Is she done with puberty?

I'd be careful with the dieting. It too often trains teens that they need to be perfect. If her weight is in the normal range for her frame, I'd leave it alone.

That said, there's nothing wrong with teaching kids about healthy eating. But having kids count carbs..........doesn't sound good.

As far as the supplements......she's 13. Why introduce her to pills? Just make nutritious meals for her and have healthy snacks on hand. She's still growing.


----------



## lainey (Aug 26, 2010)

I'm wondering, has your daughter grown any taller since starting treatment? If memory serves, did you post earlier that she was several years behind in age in her bone growth? If that is the case, the good thing that should happen as her levels come into range is that she should have a growth spurt--in some adolescents this does involve adding a little "weight" first, then growing into it--it's hard to know what your daughters' pattern will be. The flip side is that as she grows, her thyroid medication requirements will change to match her body size.

Like many of us, she may find that weight will be a lifetime issue for her, so it's really a good idea to set her up with the best habits now--and I agree with CA-Lynn--I have 3 girls, 2 of them teens, and it is very easy to give them the wrong idea about body image, they also can become paranoid about food of any kind, just because kids that age can be generally a little obsessive. Doing competitive sports or dance also puts them in an environment where weight is very high one everyone's mind. I've heard the stories of what other girls do, and remember what I did to lose weight. I really want my girls to have a healthy, life-long approach to this.

A few "rules" we have:

You can eat what you like of fruits and vegetables

Avoid sugared drinks. Kids love soda pop and sweet tea and fruity flavored drinks, but they are a treat like candy.

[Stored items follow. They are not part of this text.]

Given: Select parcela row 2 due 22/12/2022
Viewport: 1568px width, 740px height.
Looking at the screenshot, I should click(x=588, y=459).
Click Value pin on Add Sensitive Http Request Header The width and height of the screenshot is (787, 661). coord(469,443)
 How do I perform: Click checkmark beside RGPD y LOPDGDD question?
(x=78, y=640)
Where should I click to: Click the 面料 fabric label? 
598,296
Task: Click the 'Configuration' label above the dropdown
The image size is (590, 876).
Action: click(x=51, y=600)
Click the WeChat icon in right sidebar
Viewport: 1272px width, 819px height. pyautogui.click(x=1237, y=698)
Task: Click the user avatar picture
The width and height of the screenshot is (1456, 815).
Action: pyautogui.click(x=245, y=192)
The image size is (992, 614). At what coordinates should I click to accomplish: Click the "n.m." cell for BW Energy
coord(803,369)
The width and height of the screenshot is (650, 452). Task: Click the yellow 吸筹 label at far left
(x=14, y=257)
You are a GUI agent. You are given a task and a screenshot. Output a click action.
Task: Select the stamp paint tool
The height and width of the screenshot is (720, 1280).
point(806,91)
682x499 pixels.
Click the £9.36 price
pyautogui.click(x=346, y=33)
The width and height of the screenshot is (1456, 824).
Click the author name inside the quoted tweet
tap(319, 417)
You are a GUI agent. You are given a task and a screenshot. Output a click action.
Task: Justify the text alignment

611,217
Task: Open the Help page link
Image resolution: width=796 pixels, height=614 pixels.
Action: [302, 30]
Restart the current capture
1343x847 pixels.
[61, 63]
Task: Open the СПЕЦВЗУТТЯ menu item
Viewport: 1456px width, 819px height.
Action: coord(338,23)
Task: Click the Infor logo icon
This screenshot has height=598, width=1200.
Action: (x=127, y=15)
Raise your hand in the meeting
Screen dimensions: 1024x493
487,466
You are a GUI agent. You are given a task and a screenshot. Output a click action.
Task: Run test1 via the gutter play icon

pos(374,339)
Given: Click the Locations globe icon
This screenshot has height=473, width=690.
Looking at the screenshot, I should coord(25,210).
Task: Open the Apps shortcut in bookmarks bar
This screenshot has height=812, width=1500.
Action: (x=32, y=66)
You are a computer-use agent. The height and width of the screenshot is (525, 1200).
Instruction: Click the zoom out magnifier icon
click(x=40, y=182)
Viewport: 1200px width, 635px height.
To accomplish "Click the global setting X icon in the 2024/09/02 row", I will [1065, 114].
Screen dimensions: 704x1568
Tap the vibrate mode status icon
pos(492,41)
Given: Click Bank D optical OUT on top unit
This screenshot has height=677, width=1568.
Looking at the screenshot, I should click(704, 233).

Eat at mealtimes. If you are hungry soon after you last ate, your last meal probably wasn't a good one. Choose "food" for a snack--which is something with protein in it or a little fat such as cheese, yogurt, nuts or always fruits and veg.

Portion sizes count for everything. Candy and chips are delicious and everyone loves them. Learn to pay attention to how much of these you are eating. Was it a small sack or the better part of a large bag? A fun sized candy or a full sized bar? Have you eaten more than one today?

Weigh yourself once a week. A woman should be aware of her weight, but also aware that it can change daily by a couple of pounds or so due to water or other factors. If it seems to be going up, look at what you are eating and your activity level and make a plan.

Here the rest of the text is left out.